By Robert Lucke
If you have long dreamed of scaling the most magnificent of Glacier National Park's peaks, but for whatever reason, just can't, this story is for you.
By studying maps, getting a good pair of binoculars and reading a couple of books, you can look into areas of Glacier that are all but impossible for most folks to even get to.
First the books. A great book is the "Glacier Climbing" book by Gordon Edwards. It describes in great detail how to climb most of Glacier's peaks and what there is to see along the way. It is also good to get a copy of the Glacier National Park place name book. That book is a great guide to pointing out things that are not usually known. For instance, in the Big Prairie up the North Fork of the Flathead, there used to be a town called Havreville because so many people from Havre had built cabins in that one spot. Probably nowhere but in that book can one find information like that these days.
So study the books, and see where you would like to go if you could go anywhere in the park that you wanted.
Maybe you have always wanted to visit Sperry Chalet and Glacier. Even though you might not ever be able to do that, you can stand at Apgar and look right straight into the basin that holds Sperry. Add your binoculars to the mix and all of a sudden Mount Edwards and the land between Mount Brown and Gunsight Mountain become as clear as if you were standing right there. Continue looking during the day as the sun changes on the mountains and the scene continuously changes, too. With bright sunshine, Mount Reynolds, Bear Hat and the Dragon's Tail can be seen in that picture, as well. And the trail to get into this beautiful bowl following up Snyder Creek from the Lake McDonald Lodge almost can be seen.

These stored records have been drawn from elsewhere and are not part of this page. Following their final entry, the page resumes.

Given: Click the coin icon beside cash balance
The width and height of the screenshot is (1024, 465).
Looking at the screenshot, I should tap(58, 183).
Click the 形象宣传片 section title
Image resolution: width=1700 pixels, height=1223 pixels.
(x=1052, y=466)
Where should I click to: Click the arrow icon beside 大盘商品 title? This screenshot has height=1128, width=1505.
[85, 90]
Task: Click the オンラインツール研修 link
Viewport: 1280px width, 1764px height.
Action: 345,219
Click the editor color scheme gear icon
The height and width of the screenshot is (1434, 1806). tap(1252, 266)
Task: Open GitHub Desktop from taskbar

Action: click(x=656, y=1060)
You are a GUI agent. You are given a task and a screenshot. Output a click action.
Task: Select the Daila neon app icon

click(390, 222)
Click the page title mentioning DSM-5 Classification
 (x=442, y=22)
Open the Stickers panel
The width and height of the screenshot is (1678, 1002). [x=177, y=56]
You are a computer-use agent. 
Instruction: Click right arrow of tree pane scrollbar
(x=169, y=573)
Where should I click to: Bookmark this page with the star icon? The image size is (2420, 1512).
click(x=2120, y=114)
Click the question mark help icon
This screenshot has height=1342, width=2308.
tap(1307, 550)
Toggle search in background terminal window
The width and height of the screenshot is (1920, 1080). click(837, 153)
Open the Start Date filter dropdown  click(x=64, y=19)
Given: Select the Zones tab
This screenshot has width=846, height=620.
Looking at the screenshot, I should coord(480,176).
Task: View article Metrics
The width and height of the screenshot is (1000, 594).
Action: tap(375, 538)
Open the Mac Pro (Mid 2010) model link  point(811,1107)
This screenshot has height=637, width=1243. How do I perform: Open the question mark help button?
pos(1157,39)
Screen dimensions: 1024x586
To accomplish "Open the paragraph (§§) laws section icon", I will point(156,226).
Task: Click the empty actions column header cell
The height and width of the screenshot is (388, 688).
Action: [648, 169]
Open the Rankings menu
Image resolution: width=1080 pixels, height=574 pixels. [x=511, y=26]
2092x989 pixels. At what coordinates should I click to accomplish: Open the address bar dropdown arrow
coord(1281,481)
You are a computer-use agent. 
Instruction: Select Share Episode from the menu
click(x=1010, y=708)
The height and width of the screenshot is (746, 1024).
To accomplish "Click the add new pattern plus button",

Or read Edwards' description of the 4,000-foot cliff on the north side of Mount Siyeh and you will want to see it. Go up the Many Glacier road past Lake Sherburne and there it is, and not only that, there is the huge bowl that Cracker Lake lies in directly below the cliff. Read of the technical climb up the cliff to the top of Mount Siyeh and you will be glad that you are climbing Glacier's peaks vicariously.
Read about the enormously difficult climb to the top of Mount Saint Nicholas in Glacier and then, while looking at that enormous Matterhorn in the Middle Fork region, remember that Havre resident Conrad Wellen climbed that beautiful peak first. Wellen was a long-time minister at the Presbyterian Church in Havre and has a Bear Paw peak named for him.
You can visit some intriguing places, such as Shangri la, Floral Park, and Virginia Falls and the hanging garden above, along with the hanging garden above Bird Woman Falls that same way.
All it takes is your map, some reading, and some good binoculars, and Glacier National Park will never look the same again.